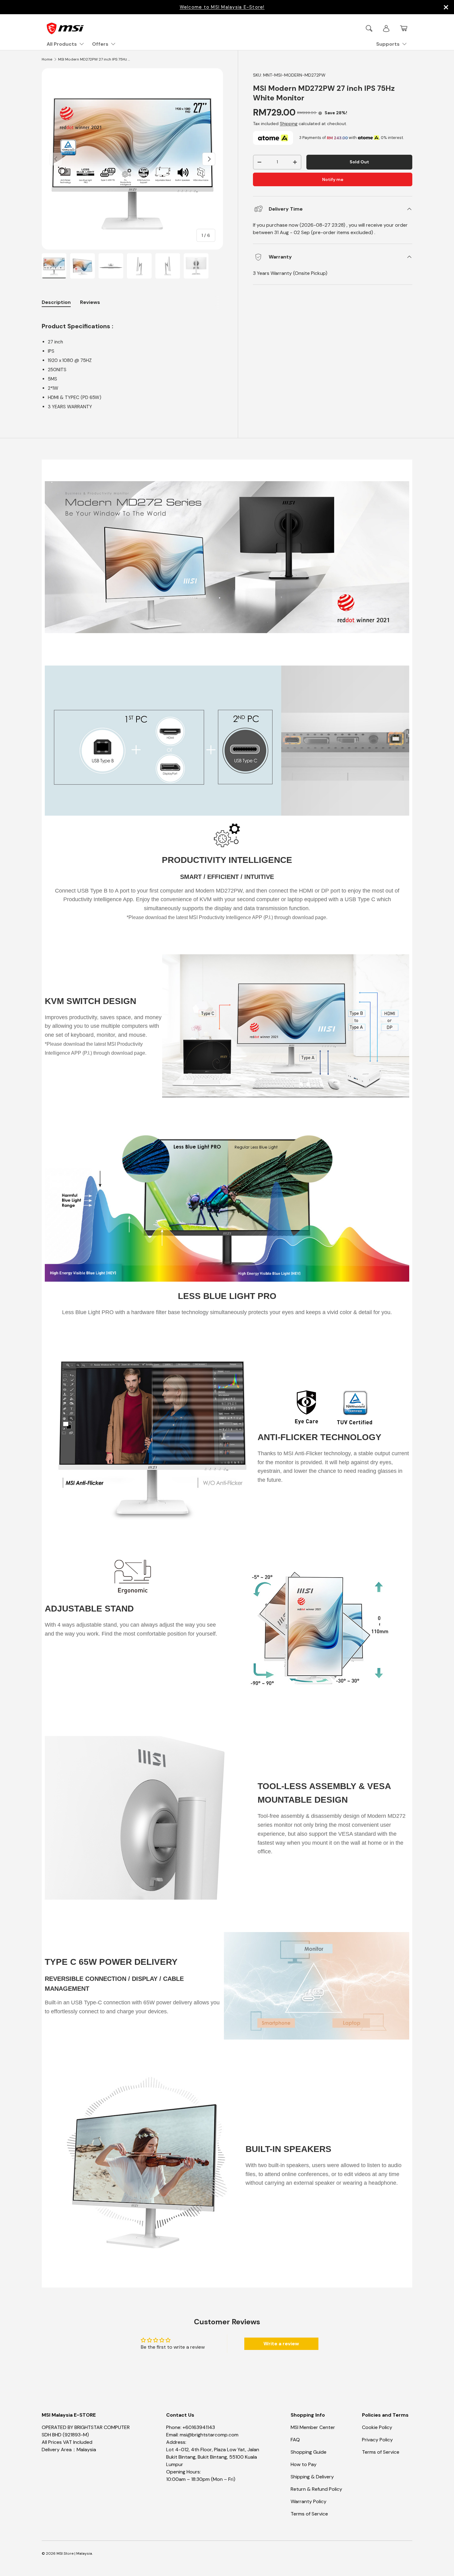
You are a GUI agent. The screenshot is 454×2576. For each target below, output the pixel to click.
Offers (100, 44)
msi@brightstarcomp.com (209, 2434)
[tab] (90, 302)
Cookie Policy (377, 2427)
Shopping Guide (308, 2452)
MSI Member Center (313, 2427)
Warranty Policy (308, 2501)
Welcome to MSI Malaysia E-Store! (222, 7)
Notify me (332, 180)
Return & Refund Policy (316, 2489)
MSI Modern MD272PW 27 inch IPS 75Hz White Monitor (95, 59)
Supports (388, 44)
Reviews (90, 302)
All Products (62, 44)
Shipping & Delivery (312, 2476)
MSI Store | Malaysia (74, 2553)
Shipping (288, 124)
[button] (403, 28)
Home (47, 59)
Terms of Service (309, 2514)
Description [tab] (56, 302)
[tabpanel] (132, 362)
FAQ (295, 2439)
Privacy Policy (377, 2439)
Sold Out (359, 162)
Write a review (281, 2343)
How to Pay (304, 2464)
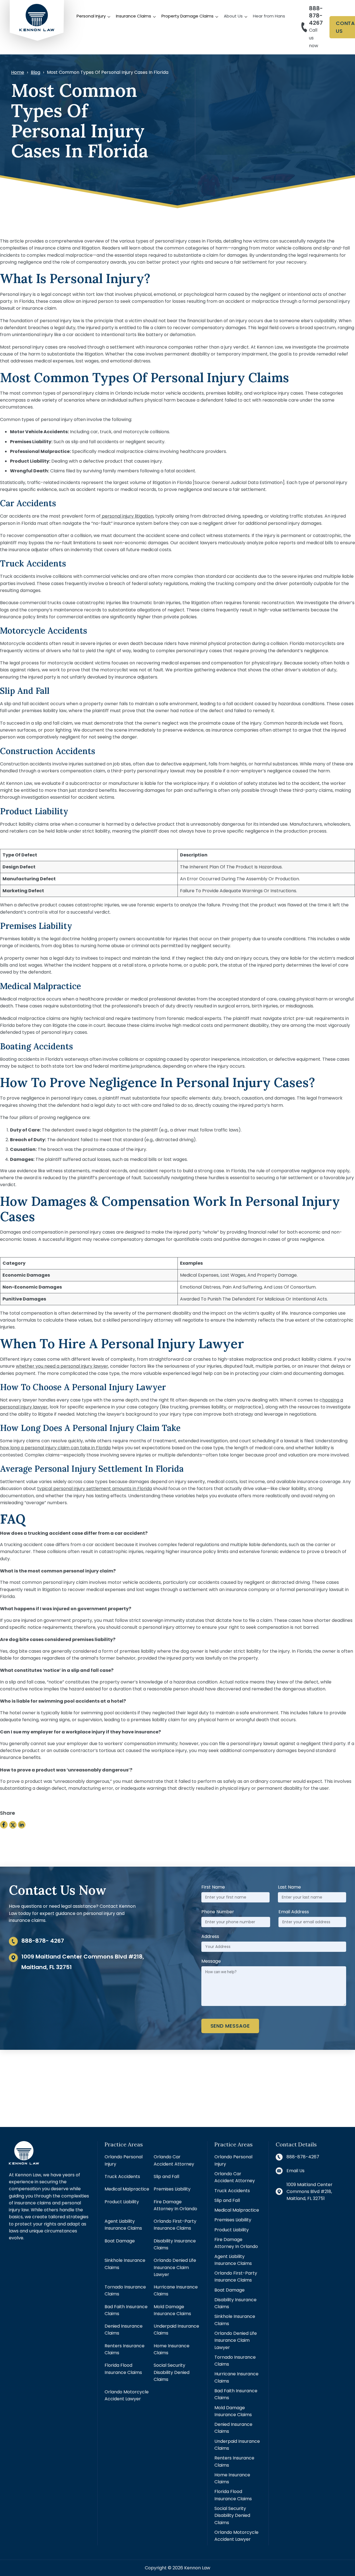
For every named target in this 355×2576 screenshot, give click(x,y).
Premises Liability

Assignment: Copy each of the entries above precisely, and drop whatever pictures they hold.

Reply to the exercise:
You are a GUI agent. The screenshot is 454×2576. For each target below, output the pixel to click.
Offers (100, 44)
msi@brightstarcomp.com (209, 2434)
[tab] (90, 302)
Cookie Policy (377, 2427)
Shopping Guide (308, 2452)
MSI Member Center (313, 2427)
Warranty Policy (308, 2501)
Welcome to MSI Malaysia E-Store! (222, 7)
Notify me (332, 180)
Return & Refund Policy (316, 2489)
MSI Modern MD272PW 27 inch IPS 75Hz White Monitor (95, 59)
Supports (388, 44)
Reviews (90, 302)
All Products (62, 44)
Shipping & Delivery (312, 2476)
MSI Store | Malaysia (74, 2553)
Shipping (288, 124)
[button] (403, 28)
Home (47, 59)
Terms of Service (309, 2514)
Description [tab] (56, 302)
[tabpanel] (132, 362)
FAQ (295, 2439)
Privacy Policy (377, 2439)
Sold Out (359, 162)
Write a review (281, 2343)
How to Pay (304, 2464)
For every named target in this 355×2576 screenshot, give click(x,y).
Premises Liability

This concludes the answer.